Stored data entries:

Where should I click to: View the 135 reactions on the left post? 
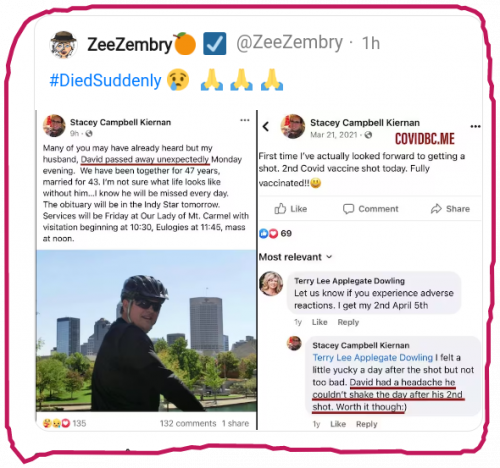click(64, 423)
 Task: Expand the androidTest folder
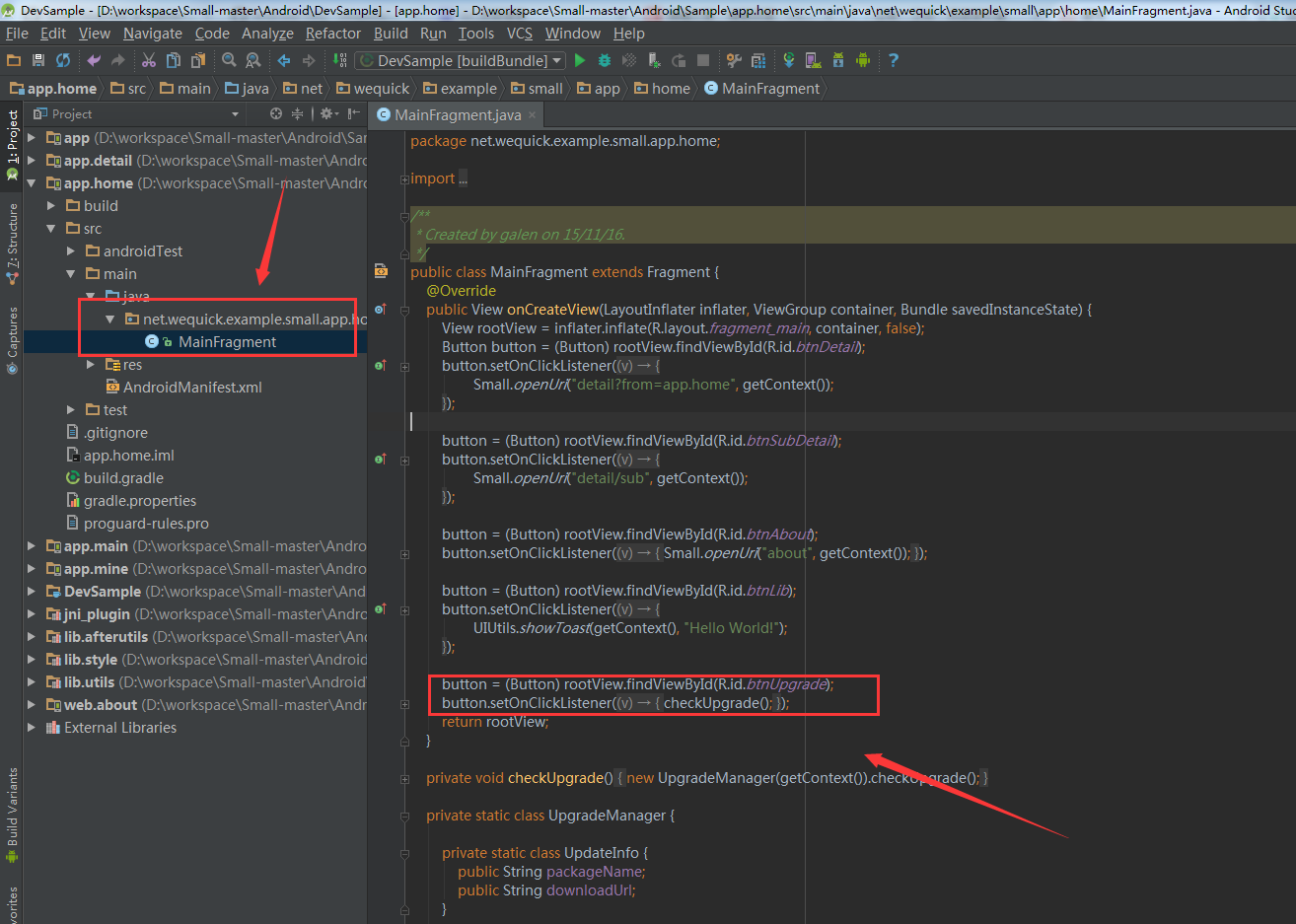click(71, 251)
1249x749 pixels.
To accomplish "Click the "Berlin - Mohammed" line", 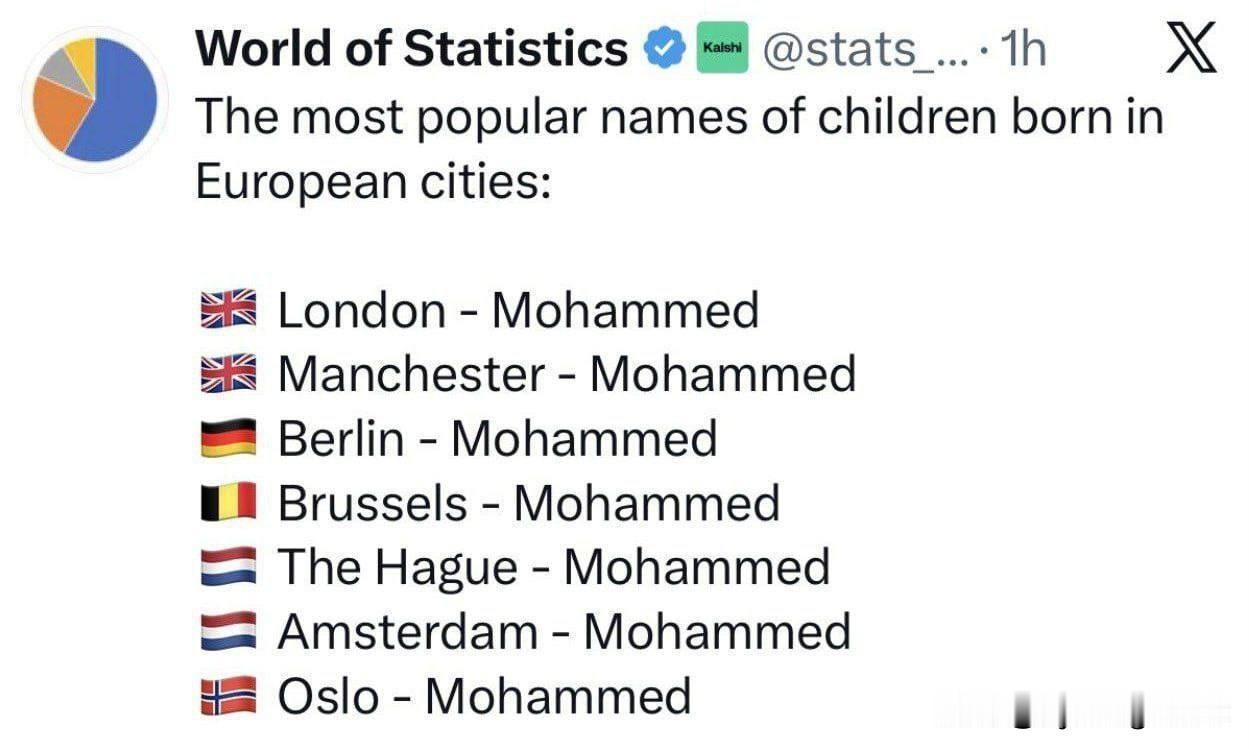I will tap(497, 439).
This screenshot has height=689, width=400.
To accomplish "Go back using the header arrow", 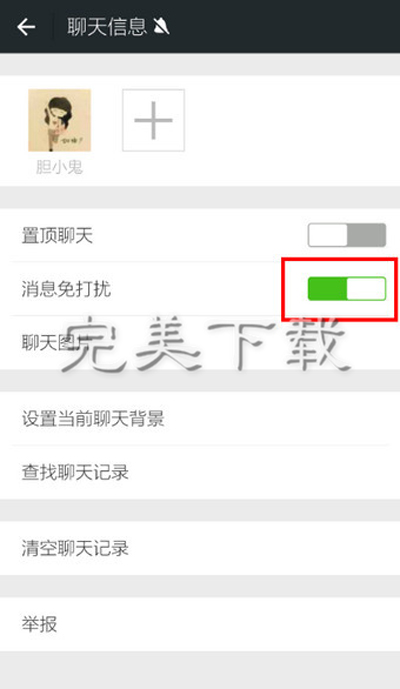I will (x=26, y=27).
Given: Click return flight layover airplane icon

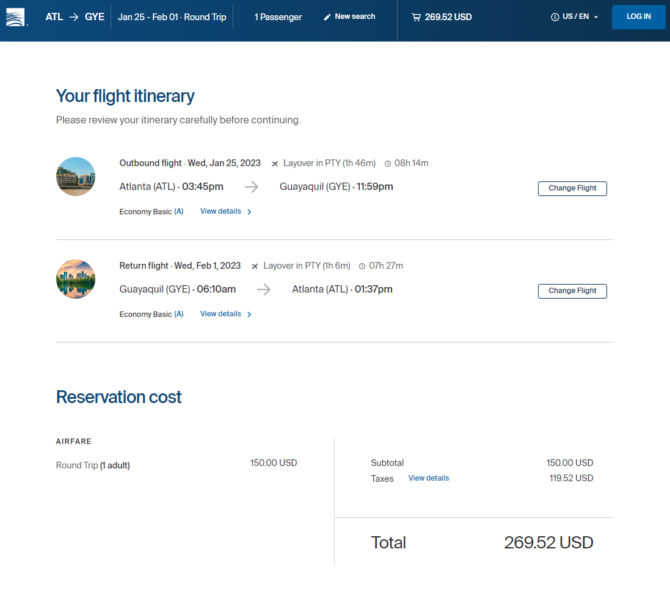Looking at the screenshot, I should point(255,266).
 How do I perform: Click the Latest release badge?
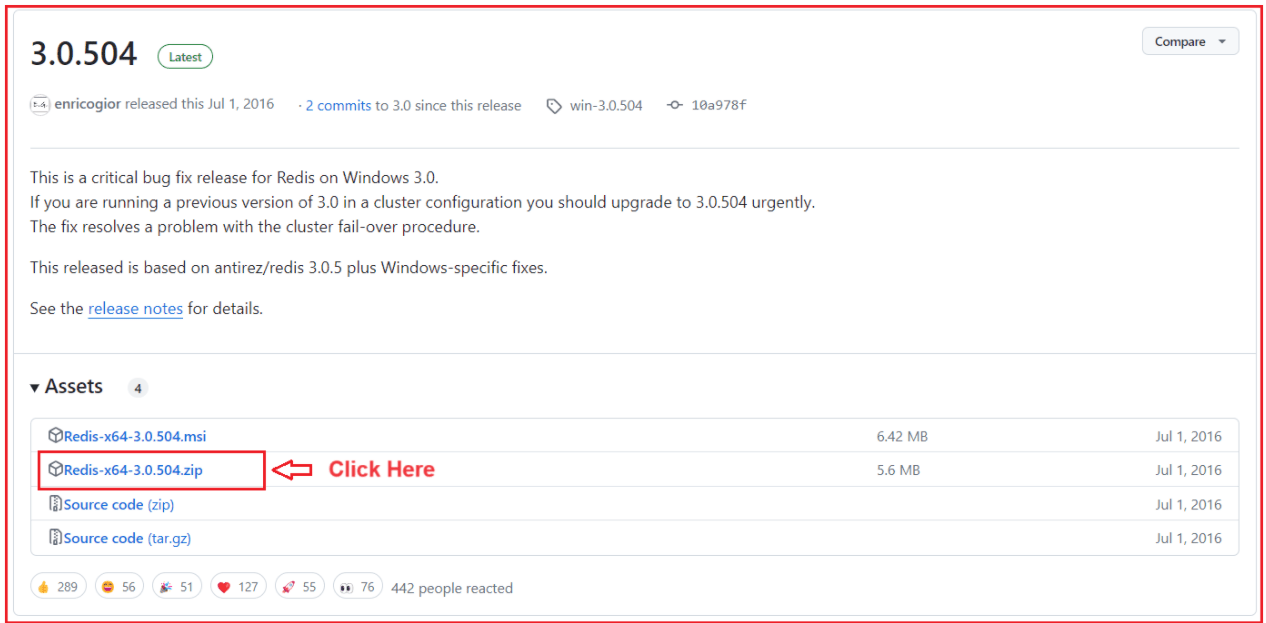[185, 56]
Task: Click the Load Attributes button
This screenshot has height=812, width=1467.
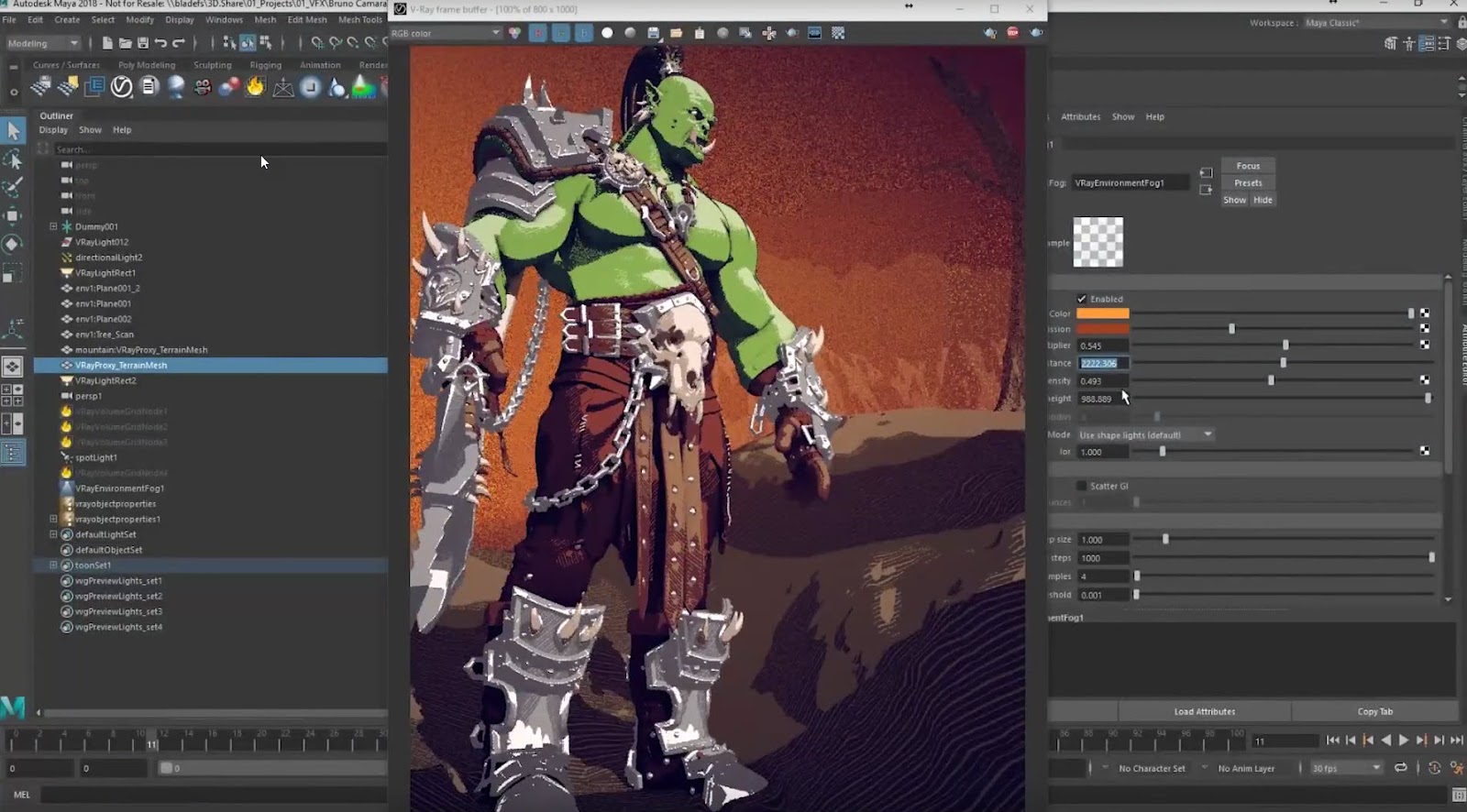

PROBLEM REQUIREMENTS:
Repeat exactly the lines from the one containing "Task: Click the Load Attributes button" through the last line of the records above, both included, and leave out the pictures.

EXERCISE RESULT:
Task: Click the Load Attributes button
This screenshot has height=812, width=1467.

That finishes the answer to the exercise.